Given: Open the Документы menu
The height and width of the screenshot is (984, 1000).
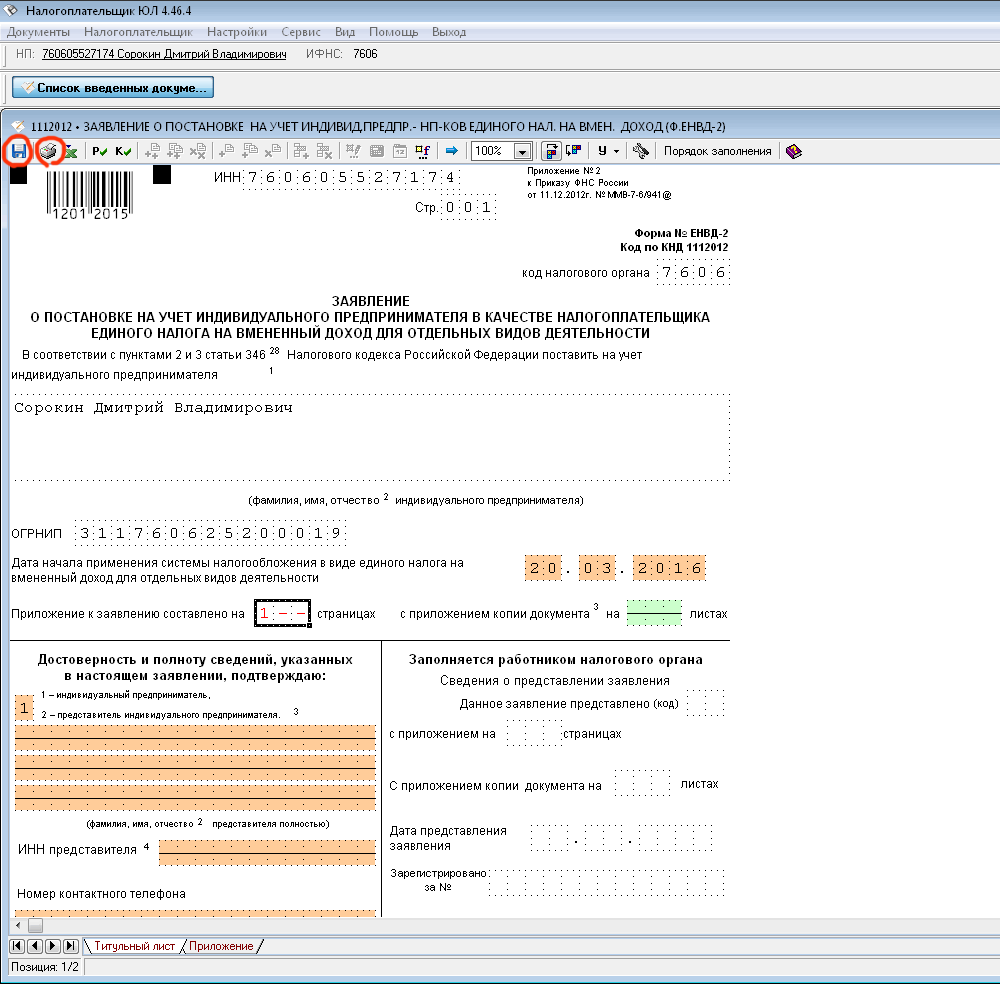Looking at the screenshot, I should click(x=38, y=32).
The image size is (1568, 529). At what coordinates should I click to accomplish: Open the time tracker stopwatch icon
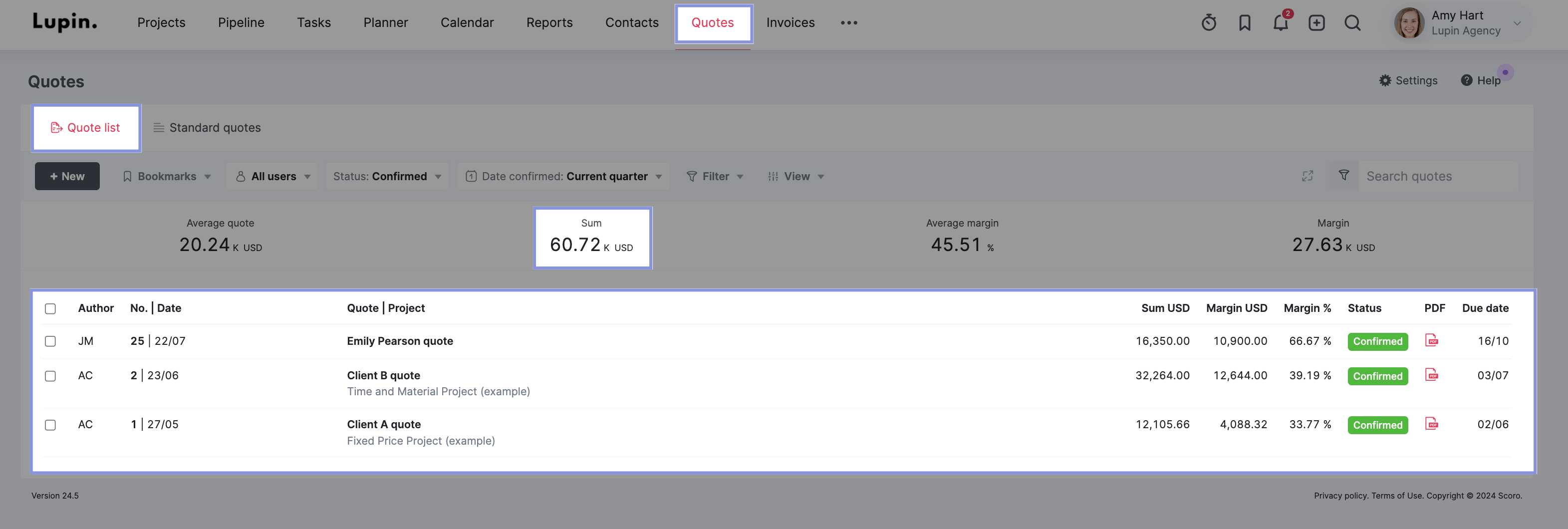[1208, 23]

[Instructions for the task]:
Across the whole listing above, repeat each line exactly and leave out the images.

[Response to this exercise]:
Given: Open the Документы menu
The height and width of the screenshot is (984, 1000).
Looking at the screenshot, I should click(x=38, y=32).
The image size is (1568, 529). At what coordinates should I click to accomplish: Open the time tracker stopwatch icon
[1208, 23]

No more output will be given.